Out of the records below, copy all lines in which the word "dropdown" occurs.

[Start of Attachment]

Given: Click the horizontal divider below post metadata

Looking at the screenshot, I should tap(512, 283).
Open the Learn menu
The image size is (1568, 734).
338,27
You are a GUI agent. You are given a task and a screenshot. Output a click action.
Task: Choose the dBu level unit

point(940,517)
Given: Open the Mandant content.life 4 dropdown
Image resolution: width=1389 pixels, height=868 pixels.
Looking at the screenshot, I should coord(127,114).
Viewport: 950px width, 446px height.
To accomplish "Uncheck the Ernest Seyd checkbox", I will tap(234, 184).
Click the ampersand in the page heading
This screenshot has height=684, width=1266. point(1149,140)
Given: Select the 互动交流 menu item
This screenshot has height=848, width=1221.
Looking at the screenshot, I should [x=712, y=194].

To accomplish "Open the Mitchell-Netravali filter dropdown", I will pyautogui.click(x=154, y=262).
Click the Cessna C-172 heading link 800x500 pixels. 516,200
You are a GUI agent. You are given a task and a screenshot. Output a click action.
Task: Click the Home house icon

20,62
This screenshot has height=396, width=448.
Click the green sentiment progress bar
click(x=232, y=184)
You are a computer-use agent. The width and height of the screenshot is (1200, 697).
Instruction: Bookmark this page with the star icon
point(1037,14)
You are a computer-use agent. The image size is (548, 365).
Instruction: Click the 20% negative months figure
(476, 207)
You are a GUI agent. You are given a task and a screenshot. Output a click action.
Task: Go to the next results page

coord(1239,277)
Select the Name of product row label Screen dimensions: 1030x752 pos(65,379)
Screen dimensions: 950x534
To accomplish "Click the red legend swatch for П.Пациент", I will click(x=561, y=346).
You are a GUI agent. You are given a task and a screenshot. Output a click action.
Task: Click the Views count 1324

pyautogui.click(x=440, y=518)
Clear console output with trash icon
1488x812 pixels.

[End of Attachment]

**Exercise answer:**
Given: Open the Mandant content.life 4 dropdown
To accomplish "Open the Mitchell-Netravali filter dropdown", I will pyautogui.click(x=154, y=262).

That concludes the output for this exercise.